Applying economic sanctions is the only option available to get North Korea to give up its nuclear weapons program, a United States senator has said, stressing the importance of China's increased role in the process.
"There is really no other option than to continue sanctions. The other option is military conflicts and we must avoid military conflicts," Cory Gardner, Republican senator from Colorado, told a group of South Korean journalists in his office in Washington, D.C. last week.
"It's important that we increase diplomatic and economic pressure on North Korea while we prepare for the protection of South Korea and our allies," the senator said. "At the forefront of what we do and the strengthening of our Korea-U.S. alliance are all for the purpose of the peaceful denuclearization (of North Korea)."
Gardner highlighted the importance of China playing a bigger role in pressuring North Korea, saying, "There's much much more that China could be doing as a responsible global power and neighbor of North Korea."
"Ninety percent of North Korea's economy is dependent on China.

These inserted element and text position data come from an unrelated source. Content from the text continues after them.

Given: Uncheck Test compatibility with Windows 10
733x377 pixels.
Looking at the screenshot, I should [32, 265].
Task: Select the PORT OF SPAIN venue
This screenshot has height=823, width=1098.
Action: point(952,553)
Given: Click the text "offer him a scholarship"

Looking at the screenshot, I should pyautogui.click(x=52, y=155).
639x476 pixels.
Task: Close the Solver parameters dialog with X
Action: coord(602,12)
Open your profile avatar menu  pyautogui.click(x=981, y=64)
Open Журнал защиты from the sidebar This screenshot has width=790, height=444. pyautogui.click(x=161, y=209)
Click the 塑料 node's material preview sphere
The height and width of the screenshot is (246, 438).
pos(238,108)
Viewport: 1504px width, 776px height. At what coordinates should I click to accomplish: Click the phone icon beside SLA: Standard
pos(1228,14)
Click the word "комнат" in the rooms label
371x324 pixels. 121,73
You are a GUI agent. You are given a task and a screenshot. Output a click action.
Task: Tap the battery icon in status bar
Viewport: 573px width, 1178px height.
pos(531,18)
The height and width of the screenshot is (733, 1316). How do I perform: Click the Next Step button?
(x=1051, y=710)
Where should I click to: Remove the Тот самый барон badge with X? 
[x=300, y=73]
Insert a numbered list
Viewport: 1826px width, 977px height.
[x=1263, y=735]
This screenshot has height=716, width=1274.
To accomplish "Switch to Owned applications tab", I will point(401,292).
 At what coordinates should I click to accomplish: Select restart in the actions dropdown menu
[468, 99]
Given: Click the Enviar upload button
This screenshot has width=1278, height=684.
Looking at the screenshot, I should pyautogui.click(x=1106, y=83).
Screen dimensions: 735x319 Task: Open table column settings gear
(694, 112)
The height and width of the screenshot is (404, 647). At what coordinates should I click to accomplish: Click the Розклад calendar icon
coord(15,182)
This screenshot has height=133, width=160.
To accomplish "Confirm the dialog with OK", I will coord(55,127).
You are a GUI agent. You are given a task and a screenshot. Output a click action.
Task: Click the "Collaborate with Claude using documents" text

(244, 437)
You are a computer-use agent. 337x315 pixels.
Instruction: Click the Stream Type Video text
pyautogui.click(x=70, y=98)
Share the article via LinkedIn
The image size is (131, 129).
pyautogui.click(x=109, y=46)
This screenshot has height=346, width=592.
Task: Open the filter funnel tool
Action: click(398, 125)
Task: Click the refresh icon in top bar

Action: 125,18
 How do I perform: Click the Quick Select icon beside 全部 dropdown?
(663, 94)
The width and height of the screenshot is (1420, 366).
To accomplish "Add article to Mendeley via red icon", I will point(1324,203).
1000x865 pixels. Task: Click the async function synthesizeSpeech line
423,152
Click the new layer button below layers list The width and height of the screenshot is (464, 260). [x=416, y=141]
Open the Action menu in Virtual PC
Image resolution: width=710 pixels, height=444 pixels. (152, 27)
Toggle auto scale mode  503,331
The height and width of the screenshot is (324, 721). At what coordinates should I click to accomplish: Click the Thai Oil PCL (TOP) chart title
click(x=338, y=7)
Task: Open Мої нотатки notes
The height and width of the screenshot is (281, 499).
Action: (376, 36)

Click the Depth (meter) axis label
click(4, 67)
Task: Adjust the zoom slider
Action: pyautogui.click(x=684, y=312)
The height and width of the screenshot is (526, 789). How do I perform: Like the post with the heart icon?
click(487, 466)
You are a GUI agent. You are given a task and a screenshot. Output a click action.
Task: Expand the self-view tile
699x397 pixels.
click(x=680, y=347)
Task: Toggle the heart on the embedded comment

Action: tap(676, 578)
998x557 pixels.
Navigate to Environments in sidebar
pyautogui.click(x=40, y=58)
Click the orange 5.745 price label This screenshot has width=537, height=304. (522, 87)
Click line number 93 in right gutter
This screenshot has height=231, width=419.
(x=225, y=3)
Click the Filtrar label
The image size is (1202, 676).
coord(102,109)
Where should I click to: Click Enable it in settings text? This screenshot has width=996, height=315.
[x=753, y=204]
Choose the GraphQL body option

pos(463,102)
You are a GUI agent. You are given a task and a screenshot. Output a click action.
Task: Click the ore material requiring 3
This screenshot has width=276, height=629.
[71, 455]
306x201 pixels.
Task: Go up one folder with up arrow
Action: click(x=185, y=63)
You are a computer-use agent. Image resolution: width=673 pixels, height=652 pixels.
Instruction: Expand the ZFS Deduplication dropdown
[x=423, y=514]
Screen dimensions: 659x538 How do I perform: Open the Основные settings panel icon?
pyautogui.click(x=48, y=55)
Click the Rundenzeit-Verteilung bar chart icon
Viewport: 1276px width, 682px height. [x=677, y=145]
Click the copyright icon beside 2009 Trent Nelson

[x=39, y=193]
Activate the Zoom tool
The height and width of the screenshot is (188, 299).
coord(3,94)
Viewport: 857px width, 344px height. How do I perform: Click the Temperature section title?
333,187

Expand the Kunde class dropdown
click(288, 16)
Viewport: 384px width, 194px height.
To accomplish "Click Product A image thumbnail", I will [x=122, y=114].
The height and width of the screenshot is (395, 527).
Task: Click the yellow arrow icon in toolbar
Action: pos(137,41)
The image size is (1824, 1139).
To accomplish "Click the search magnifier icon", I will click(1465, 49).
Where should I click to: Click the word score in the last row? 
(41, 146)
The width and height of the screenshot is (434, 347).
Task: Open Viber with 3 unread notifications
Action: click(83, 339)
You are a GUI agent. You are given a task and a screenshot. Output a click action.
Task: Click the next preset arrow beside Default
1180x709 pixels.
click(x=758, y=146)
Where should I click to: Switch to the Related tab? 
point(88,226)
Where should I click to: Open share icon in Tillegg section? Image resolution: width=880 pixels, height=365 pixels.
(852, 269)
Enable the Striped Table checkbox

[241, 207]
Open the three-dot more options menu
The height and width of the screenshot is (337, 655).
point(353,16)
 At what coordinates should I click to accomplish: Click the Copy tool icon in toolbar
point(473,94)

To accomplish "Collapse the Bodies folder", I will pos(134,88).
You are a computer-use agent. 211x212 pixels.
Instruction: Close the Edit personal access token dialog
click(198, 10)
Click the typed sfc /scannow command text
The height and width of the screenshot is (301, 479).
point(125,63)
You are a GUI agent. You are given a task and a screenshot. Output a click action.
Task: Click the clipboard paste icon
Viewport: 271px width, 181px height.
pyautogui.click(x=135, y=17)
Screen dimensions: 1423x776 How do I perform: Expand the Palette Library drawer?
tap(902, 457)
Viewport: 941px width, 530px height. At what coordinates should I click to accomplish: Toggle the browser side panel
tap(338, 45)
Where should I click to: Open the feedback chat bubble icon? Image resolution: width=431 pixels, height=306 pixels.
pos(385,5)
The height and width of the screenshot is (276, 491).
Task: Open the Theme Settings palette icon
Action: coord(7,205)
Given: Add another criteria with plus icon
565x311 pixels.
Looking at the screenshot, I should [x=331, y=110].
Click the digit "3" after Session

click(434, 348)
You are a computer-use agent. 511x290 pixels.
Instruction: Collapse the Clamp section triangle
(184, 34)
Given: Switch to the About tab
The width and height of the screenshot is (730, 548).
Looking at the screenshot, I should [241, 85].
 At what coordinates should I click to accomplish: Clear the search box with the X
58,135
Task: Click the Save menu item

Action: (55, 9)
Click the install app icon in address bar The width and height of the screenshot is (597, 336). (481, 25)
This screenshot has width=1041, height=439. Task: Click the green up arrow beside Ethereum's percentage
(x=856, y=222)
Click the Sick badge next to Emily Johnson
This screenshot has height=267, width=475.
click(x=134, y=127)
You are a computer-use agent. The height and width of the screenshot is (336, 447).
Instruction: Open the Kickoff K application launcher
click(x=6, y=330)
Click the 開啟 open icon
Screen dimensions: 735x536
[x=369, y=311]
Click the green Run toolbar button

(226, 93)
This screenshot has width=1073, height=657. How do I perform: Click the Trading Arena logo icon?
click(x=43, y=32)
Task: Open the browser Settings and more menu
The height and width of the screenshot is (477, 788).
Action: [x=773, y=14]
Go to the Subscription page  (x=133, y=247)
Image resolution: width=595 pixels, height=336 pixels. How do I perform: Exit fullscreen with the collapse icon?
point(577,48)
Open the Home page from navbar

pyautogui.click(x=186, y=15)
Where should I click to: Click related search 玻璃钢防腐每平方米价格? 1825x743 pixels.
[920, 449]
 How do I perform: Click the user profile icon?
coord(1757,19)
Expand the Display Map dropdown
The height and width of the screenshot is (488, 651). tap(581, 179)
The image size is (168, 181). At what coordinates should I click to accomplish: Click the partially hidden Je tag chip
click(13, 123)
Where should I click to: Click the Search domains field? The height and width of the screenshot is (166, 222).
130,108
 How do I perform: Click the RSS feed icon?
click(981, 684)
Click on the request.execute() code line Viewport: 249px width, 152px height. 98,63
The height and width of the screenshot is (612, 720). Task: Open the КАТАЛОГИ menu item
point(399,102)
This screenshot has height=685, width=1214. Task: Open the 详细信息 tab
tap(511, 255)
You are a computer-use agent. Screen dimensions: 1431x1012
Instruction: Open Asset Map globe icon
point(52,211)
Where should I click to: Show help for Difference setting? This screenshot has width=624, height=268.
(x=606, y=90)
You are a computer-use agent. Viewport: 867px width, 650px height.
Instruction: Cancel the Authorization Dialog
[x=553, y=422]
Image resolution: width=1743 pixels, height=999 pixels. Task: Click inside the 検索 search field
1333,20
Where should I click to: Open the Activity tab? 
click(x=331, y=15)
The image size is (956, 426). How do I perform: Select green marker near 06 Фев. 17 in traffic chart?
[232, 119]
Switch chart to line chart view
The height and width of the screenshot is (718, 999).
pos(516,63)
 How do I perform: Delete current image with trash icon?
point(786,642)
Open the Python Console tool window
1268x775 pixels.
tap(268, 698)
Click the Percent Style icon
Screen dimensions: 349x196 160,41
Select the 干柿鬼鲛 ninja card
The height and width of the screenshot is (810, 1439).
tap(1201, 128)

They get their petroleum from China so we know there are sanctions that have more effect than we are doing today," according to the senator.
He also referred to a bill he has recently introduced, "The Leverage to Enhance Effective Diplomacy," that targets Chinese companies doing business with North Korea, including 10 companies that are responsible for 30 percent of North Korean imports to China.
"We've already had success just by introducing the legislation because the number of those businesses we've identified have already told us they no longer do business with North Korea," he said.
The U.S. and its allies also need to deliver outside information to North Korean people so that "someday people in North Korea will realize that the regime murders its own people and it is not something they have to be destined with," the senator also noted.